Let (M, g) be a compact, smooth Riemannian manifold and $$\{u_h\}$$ be a sequence of $$L^2$$ -normalized Laplace eigenfunctions that has a localized defect measure $$\mu $$ in the sense that $$ M {\setminus } {{\text {supp}}}\!(\pi _* \mu ) \ne \emptyset $$ where $$\pi :T^*M \rightarrow M$$ is the canonical projection.
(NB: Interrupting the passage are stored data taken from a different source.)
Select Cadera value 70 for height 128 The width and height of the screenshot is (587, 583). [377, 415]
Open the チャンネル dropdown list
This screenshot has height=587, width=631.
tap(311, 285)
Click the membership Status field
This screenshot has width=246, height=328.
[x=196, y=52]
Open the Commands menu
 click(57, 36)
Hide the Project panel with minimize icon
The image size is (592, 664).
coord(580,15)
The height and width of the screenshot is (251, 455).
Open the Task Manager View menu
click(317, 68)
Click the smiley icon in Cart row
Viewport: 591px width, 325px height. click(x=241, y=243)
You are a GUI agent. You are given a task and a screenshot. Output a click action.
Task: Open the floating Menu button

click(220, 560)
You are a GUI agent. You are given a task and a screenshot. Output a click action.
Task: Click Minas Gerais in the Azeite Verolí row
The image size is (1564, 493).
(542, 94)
Using Carleman estimates we prove that for any real smooth closed hypersurface $$H \subset (M{\setminus } {{\text {supp}}}\!(\pi _* \mu ))$$ sufficienly close to $$\text {supp} \, \pi _* \mu $$ and for all $$\delta >0,$$ $$\begin{aligned} \int _{H} |u_h|^2 d\sigma _{_{\!H}} \ge C_{\delta } e^{- [ \, {\varphi (\tau _{_{\!H}})} + \delta \, ] /h}, \end{aligned}$$ as $$h \rightarrow 0^+.$$ Here, $$\varphi (\tau ) = \tau + O(\tau ^2)$$ and $$\tau _{_{\!H}}:= d(H, {{\text {supp}}}\!(\pi _* \mu ))$$ . We also show that an analogous result holds for eigenfunctions of Schrödinger operators and give applications to eigenfunctions on warped products and joint eigenfunctions of quantum completely integrable (QCI) systems.